Work instructions: How many of the lines below have "using" in them? Say the number and nothing more.

::::::

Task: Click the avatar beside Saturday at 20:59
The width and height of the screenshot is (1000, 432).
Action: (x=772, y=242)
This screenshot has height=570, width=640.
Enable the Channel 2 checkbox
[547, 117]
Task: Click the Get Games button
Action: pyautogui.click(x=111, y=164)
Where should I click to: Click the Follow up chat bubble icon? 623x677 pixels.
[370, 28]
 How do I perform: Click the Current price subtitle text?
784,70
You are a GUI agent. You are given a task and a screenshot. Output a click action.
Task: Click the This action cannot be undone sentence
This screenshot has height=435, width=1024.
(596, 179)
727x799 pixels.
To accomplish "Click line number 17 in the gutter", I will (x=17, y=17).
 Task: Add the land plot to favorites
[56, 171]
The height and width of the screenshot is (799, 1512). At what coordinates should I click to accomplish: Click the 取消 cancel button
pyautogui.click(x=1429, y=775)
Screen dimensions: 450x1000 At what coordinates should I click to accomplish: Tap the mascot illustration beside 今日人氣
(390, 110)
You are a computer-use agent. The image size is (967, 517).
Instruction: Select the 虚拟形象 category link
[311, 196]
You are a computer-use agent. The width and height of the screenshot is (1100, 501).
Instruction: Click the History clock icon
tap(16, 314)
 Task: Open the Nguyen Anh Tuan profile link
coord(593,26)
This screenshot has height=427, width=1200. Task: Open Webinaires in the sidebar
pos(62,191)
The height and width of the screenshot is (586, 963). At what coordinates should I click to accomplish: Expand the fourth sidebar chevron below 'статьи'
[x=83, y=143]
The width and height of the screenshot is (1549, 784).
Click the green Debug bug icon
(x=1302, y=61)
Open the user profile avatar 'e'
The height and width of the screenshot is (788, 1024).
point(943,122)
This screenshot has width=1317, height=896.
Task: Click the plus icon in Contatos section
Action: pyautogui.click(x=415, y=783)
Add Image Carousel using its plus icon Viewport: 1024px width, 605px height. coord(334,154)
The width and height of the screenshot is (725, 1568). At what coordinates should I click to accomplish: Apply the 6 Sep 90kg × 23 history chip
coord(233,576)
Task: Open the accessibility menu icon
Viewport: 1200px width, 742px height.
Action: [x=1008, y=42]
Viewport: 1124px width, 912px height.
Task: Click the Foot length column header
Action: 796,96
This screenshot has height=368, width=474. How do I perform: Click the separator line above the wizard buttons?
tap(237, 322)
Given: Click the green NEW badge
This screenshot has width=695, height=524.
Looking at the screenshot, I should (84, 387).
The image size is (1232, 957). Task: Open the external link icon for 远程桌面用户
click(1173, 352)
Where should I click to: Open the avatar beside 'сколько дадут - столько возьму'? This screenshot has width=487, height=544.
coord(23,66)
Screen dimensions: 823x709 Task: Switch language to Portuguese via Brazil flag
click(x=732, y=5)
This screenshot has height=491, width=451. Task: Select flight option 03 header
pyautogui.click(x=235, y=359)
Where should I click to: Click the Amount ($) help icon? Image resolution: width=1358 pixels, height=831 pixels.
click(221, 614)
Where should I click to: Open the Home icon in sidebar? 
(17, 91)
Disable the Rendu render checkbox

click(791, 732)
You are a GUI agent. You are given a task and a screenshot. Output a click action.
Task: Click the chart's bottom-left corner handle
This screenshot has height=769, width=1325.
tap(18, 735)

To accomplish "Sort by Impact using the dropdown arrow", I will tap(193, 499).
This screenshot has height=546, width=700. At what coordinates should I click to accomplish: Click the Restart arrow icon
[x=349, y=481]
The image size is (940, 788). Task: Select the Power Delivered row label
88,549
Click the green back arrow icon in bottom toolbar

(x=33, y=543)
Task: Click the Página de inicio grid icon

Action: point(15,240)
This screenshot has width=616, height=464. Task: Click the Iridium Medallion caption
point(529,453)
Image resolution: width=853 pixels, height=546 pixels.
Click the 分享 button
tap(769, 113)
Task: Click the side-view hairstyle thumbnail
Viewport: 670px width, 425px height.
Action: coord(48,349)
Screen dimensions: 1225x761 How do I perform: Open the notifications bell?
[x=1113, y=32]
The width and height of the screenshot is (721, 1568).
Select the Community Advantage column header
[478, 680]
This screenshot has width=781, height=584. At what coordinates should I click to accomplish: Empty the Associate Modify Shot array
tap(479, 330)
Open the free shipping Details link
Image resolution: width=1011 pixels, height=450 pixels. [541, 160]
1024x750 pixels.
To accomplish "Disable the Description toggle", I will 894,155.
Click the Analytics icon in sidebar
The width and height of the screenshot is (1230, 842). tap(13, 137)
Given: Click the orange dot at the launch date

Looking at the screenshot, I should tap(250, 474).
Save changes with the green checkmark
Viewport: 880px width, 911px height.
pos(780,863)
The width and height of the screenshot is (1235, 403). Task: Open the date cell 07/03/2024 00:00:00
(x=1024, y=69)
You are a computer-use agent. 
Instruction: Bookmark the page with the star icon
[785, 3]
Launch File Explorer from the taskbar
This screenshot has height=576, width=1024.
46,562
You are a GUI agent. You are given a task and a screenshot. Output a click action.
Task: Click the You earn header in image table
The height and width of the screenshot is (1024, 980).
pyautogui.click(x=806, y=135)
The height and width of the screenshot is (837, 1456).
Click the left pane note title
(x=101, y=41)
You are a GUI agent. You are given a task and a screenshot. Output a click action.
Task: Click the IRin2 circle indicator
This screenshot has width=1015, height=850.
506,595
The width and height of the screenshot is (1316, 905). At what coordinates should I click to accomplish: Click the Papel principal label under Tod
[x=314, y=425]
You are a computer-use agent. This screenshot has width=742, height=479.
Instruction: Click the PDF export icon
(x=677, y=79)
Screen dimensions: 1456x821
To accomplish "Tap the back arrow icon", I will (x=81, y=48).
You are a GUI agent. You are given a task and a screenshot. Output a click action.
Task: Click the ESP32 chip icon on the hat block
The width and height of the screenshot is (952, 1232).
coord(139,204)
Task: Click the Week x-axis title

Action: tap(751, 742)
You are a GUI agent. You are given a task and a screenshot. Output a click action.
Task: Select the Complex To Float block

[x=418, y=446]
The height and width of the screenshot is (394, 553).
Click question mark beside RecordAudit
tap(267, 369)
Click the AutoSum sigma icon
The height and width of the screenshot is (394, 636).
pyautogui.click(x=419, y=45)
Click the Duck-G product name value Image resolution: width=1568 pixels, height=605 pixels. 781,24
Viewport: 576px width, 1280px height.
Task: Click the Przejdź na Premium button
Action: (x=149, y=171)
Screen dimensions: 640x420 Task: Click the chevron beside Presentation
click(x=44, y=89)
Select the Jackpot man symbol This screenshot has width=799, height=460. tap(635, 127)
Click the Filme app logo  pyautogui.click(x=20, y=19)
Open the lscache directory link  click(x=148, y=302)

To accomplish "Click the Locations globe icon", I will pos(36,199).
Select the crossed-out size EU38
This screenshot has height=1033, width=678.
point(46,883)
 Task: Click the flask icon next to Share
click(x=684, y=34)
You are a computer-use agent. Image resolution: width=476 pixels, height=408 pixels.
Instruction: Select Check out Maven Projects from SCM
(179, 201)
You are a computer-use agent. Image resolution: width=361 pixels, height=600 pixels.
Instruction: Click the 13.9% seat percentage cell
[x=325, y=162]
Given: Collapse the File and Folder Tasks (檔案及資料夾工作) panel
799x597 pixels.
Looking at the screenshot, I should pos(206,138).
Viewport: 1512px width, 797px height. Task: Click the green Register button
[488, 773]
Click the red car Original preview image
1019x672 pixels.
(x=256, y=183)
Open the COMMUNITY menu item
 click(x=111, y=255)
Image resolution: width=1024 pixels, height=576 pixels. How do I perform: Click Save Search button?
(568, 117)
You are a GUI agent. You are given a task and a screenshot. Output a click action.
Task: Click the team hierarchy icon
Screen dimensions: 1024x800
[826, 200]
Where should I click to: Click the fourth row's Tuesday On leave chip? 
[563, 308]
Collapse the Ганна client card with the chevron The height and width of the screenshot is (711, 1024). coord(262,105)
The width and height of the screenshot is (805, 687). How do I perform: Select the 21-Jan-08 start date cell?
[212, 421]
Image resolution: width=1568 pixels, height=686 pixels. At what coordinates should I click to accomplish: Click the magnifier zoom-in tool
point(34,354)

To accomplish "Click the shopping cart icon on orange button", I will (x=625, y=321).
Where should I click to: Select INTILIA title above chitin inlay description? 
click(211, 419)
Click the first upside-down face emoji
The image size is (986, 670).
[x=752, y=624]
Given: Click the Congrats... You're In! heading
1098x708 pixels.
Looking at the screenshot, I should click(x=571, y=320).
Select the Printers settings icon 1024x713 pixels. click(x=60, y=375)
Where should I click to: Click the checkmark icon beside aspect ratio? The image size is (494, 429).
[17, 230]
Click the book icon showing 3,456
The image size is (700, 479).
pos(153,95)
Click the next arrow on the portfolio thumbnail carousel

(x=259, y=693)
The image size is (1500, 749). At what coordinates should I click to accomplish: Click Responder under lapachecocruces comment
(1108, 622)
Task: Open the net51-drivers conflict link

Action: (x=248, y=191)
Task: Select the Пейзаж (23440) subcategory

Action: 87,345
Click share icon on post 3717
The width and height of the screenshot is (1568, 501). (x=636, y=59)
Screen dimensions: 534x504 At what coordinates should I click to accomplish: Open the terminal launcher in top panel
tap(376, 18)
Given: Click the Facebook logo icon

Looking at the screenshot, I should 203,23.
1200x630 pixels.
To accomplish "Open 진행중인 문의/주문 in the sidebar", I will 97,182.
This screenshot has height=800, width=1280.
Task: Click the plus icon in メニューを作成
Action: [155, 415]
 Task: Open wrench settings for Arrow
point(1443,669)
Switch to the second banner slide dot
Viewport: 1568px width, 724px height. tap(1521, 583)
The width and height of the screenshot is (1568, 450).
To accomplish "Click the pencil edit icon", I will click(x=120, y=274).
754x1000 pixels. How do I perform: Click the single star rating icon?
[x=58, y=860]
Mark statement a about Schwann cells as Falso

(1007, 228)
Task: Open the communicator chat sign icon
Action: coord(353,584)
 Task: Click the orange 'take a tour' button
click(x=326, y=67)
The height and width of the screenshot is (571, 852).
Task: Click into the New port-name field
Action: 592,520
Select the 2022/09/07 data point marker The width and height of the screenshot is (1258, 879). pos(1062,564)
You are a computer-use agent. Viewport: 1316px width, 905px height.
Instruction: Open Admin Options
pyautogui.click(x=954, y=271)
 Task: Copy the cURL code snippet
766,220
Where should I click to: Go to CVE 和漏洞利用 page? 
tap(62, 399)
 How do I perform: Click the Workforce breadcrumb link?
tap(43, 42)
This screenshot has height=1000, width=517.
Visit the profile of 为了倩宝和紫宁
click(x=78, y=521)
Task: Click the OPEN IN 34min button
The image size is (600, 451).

::::::

Exercise solution: 2